Genome-sequencing, gene knockout or antisense knockdown techniques have provided agrochemists with a method for validating potential new biochemical targets. However, genes such as avirulence genes are not essential for the organism and many potential targets lack known inhibitors. Examples of this procedure include the search for new herbicidal compounds of the nonmevalonate, such as the discovery of new inhibitors of 2-C-methyl-D-erythritol 4-phosphate cytidylyltransferase (IspD, Enzyme Commission (EC) number 2.7.7.60) with the best expressing a half-maximal inhibitory concentration (IC50) of 140 nM in the greenhouse at 3 kg/ha. Thanks to an x-ray crystal structure of Arabidopsis thaliana, IspD enzyme cocrystallized with the inhibitor, a more potent inhibitor with an IC50 of 35 nM was designed. Mitochondrial serine hydroxymethyltransferase (SHMT) inhibitors were also found. Three hundred thousand compounds were tested against the SHMT enzyme, producing 24 hits. Among those hits, a subclass was followed with in vivo screening and compounds were promoted to field trials.

== Plant activation ==

Plant activators are compounds that activate a plant's immune system in response to invasion by pathogens. They play a crucial role in crop survival. Unlike pesticides, plant activators are not pathogen specific and are not affected by drug resistance, making them ideal for use in agriculture. Wet-rice farmers across East Asia use plant activators as a sustainable means to enhance crop health.

The activation of plant responses is often associated with arrested growth and reductions in yield, for reasons that remain unclear. The molecular mechanisms governing plant activators are largely unknown.
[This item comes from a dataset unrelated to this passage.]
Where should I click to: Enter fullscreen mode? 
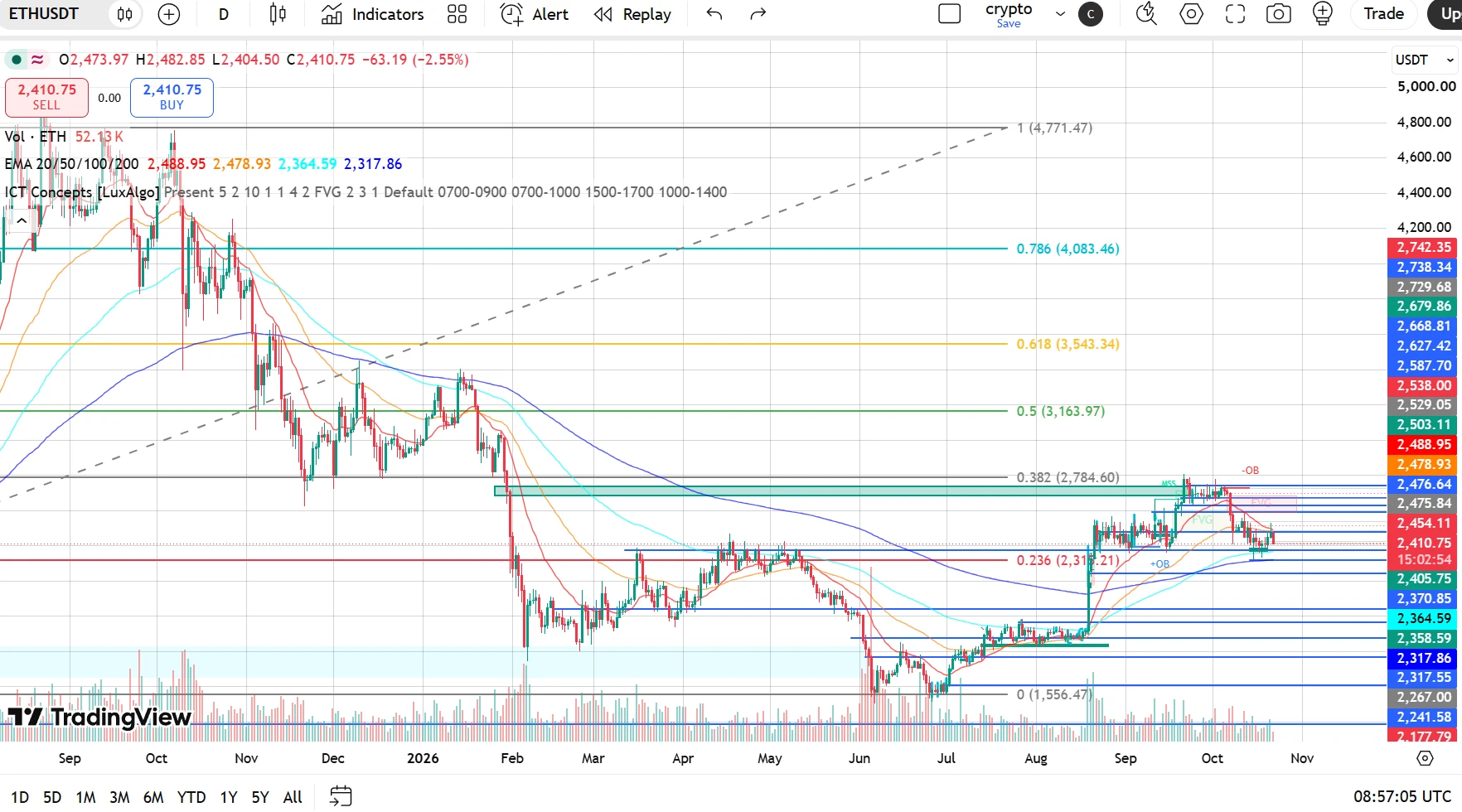[1235, 14]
Screening can distinguish compounds that independently induce immune responses from those that do so exclusively in the presence of some pathogen. Independent activators can be toxic to cells. Others enhance resistance only in the presence of pathogens. In 2012, five activators that protected against Pseudomonas bacteria by priming immune response without directly activating defense genes. The compounds inhibit two enzymes that inactivate the defense hormone salicylic acid (SA glucosyltransferases or SAGTs), providing enhanced disease resistance.